I no longer have the capacity. What’s more, I cannot even pretend to have it.
Case in point: they say the body keeps the score… and tells the story.
I started last week full of possibility and hope. I’d write for work. I’d write for fun. I’d pitch articles that I’d probably not get responses back to, but I’d feel resilient and proud of myself for trying (instead of like a worthless loser reject). I’d volunteer. I’d learn Sanskrit and mantras for my yoga teacher training. And I’d do my asana practice and strength training and walk the thousands of steps my mind begs me to daily.
But on Tuesday morning, I tripped over an open dishwasher door, banged my left foot (crucially, one of the few body parts I felt no pain in previously), and my capacity to take on anything disappeared completely.
It was the least sexy and most embarrassingly middle-aged way to hurt myself. It also forced a pause when I really didn’t want one (Hello, foot, do you not realise my kids are about to be off of school for weeks? Why do this to me now?!)
I wasn’t even that worried about the misshapen, swelling, Jackson-Pollockesque bruising, or the prominent bump exploding above my left arch. I didn’t care that I was limping and, as one day slid into the next, in enough agony to swallow a co-codamol I had leftover from a cyst-removal/hysteroscopy last summer.

**Listed records:**
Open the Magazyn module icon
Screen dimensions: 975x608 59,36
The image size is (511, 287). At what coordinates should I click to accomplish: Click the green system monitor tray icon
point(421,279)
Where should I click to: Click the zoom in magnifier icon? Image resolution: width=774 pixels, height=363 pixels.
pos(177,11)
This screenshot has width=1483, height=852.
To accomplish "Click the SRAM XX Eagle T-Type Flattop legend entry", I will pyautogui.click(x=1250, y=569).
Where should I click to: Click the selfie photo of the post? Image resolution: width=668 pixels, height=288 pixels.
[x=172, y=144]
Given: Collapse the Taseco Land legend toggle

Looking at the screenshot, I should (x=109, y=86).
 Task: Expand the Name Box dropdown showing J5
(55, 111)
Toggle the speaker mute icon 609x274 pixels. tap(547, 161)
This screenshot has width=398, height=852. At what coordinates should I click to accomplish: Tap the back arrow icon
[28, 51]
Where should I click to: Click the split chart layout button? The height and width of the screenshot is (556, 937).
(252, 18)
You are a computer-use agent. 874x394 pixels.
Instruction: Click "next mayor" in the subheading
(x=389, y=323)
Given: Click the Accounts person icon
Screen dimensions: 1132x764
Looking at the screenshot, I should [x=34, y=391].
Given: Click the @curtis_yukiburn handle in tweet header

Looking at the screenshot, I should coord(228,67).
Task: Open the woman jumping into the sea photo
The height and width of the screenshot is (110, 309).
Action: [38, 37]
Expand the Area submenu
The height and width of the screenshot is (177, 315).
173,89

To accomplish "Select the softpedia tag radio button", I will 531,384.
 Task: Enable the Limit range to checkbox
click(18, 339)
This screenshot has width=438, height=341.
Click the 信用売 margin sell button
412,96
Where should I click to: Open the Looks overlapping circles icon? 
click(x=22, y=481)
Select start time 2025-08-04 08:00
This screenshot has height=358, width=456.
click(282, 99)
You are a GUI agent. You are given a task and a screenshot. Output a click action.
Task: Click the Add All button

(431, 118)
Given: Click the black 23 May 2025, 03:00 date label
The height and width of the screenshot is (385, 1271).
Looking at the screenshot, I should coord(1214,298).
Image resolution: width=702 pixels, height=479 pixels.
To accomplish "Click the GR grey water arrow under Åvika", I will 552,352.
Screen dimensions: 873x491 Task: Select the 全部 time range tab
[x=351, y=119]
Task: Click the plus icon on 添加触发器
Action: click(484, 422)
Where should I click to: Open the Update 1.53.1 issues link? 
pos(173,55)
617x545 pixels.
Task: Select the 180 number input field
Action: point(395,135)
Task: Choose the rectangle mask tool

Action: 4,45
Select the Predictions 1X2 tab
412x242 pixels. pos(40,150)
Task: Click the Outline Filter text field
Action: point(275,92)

**What you should do:** Transcribe the part of the foot-injury excerpt that opens with the words containing "Case in point: they" and closes with "anything disappeared completely.". The listing has no connection to the foot-injury excerpt.

**Result for this task:**
Case in point: they say the body keeps the score… and tells the story.
I started last week full of possibility and hope. I’d write for work. I’d write for fun. I’d pitch articles that I’d probably not get responses back to, but I’d feel resilient and proud of myself for trying (instead of like a worthless loser reject). I’d volunteer. I’d learn Sanskrit and mantras for my yoga teacher training. And I’d do my asana practice and strength training and walk the thousands of steps my mind begs me to daily.
But on Tuesday morning, I tripped over an open dishwasher door, banged my left foot (crucially, one of the few body parts I felt no pain in previously), and my capacity to take on anything disappeared completely.